Introduce 10 mg of the mixture into a vial with a screw cap and add 4 mL of the silylation reagent. Sonicate for 20 min at room temperature, allow to cool, and transfer 400 μL to an injection vial. Add 1 mL of pyridine R, close the vial and mix well.
Precolumn:
— material: intermediate-polarity deactivated fused silica;
— size: l = 2 m, Ø = 0.53 mm.
Column:
— material: fused silica;
— size: l = 15 m, Ø = 0.25 mm;
— stationary phase: phenyl(5)methyl(95)polysiloxane R (film thickness 0.25 μm).
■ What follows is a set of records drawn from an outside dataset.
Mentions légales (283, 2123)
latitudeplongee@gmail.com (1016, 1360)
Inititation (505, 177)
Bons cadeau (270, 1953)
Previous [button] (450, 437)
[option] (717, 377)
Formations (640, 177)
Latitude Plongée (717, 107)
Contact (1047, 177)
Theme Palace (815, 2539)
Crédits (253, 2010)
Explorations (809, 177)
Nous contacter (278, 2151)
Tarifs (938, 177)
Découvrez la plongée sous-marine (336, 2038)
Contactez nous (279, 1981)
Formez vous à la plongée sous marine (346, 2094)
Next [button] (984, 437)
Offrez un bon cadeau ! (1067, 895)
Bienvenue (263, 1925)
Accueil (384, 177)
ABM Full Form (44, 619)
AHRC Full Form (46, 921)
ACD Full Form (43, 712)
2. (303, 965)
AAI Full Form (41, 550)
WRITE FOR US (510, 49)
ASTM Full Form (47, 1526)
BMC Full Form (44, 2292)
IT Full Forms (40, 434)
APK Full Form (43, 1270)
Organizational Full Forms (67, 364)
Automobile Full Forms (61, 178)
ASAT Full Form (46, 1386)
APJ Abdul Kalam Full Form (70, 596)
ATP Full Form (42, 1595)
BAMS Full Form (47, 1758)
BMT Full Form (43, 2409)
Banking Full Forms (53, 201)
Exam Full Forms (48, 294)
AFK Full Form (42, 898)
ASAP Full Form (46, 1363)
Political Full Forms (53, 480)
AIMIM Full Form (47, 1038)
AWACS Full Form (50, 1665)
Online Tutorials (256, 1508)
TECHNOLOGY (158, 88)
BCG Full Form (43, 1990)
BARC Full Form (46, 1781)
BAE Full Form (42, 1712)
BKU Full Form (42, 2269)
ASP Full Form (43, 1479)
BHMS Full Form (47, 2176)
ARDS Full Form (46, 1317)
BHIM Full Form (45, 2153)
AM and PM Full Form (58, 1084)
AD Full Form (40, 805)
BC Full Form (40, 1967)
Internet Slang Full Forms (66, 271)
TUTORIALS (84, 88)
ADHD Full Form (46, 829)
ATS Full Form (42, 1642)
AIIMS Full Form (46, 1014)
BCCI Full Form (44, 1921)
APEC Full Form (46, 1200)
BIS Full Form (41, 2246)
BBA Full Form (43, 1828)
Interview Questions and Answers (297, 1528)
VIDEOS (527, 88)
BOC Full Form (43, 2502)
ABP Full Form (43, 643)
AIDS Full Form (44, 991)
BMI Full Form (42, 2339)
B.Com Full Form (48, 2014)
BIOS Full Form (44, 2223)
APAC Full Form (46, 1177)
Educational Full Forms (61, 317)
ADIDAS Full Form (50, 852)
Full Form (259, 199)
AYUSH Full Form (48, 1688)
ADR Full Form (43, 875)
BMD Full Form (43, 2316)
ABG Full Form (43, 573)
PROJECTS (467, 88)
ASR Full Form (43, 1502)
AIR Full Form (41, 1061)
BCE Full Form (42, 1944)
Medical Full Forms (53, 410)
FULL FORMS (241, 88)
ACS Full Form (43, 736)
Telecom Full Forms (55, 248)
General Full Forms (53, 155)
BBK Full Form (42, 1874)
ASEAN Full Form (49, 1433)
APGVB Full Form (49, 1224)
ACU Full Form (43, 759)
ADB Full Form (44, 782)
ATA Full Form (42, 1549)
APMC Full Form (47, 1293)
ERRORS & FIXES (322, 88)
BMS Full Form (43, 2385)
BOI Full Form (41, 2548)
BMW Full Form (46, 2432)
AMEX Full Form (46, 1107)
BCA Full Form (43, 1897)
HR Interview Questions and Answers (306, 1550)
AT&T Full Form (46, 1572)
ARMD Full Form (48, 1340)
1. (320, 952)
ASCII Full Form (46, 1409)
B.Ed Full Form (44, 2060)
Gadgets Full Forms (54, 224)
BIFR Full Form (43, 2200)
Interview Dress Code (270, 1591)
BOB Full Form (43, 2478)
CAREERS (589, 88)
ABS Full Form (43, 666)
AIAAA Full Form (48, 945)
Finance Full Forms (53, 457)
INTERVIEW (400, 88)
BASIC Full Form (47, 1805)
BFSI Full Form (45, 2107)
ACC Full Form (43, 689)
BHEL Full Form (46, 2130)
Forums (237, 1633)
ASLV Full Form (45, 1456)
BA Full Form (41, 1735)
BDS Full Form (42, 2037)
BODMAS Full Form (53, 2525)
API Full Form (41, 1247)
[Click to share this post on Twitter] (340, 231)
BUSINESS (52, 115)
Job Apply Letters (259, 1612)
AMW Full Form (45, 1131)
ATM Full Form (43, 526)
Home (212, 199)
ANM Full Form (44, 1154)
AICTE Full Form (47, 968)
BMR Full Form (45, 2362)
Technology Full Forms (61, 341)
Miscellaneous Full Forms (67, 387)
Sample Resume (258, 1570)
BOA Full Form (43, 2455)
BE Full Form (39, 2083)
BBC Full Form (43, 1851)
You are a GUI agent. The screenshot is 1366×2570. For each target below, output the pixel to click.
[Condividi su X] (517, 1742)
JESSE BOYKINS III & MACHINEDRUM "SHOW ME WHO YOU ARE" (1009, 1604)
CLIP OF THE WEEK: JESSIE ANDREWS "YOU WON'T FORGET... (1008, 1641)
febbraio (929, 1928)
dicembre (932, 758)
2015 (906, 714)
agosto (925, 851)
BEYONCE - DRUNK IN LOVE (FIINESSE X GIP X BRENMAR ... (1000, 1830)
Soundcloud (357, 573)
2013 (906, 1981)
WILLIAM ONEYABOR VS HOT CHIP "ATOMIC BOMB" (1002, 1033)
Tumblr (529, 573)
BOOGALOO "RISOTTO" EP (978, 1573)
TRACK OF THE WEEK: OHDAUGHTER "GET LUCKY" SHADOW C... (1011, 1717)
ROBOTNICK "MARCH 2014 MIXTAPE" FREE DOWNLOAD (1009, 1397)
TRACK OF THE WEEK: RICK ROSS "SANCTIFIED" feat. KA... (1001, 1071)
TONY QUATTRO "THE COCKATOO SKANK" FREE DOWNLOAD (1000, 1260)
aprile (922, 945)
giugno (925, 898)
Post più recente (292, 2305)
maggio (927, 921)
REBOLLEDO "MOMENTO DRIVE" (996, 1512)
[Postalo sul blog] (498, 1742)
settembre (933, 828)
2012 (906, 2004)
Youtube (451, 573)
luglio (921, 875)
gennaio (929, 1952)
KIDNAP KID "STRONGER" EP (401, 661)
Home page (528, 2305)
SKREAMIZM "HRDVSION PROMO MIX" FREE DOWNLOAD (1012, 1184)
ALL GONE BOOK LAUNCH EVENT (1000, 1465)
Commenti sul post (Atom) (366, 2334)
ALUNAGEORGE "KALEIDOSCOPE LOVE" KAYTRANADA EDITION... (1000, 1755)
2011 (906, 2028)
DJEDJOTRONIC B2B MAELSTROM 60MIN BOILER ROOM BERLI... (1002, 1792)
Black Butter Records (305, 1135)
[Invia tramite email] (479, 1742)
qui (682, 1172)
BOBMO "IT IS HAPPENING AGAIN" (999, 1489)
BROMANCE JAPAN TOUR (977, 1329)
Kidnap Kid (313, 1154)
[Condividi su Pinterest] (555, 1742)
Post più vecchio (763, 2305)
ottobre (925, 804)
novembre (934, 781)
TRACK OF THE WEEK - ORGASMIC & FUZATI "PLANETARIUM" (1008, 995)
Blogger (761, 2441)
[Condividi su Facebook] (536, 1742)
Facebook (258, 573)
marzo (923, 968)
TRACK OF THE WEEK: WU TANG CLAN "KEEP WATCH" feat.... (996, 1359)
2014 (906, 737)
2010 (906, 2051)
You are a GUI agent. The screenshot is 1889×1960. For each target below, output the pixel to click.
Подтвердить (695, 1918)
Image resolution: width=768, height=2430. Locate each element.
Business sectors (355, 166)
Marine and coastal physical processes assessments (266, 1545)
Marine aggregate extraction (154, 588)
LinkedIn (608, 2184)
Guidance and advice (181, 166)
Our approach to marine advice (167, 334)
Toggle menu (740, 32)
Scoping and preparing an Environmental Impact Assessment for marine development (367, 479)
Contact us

Carrier: gas helium for chromatography R.
Flow rate: 2.8 mL/min.
Temperature:
| Time
(min) |
Temperature
(°C) |
|
| Column | 0 – 1 | 80 |
| 1 – 3 | 80 → 150 | |
| 3 – 15.5 | 150 → 300 | |
| 15.5 – 17.5 | 300 | |
| Injection port | 275 or use cold on-column injection | |
| Detector | 325 |
Detection: Flame ionisation.
Injection: 0.5 μL, splitless or by cold on-column injection.
Relative retention: With reference to β-lactose (retention time = about 12 min): α-lactose = about 0.9.
System suitability: Reference solution:
— resolution: minimum 3.0 between the peaks due to α-lactose and β-lactose.
Calculate the percentage content of α-lactose using the following expression:
100 Sa/ (Sa + Sb)
Calculate the percentage content of β-lactose using the following expression:
100 Sb/ (Sa + Sb)
Sa = area of the peak due to α-lactose;
Sb = area of the peak due to β-lactose.
Loss on drying (2.2.32)
Determine on 1.000 g by drying in an oven at 80 °C for 2 h.
1 This monograph has undergone pharmacopoeial harmonisation. See chapter 5.8. Pharmacopoeial harmonisation.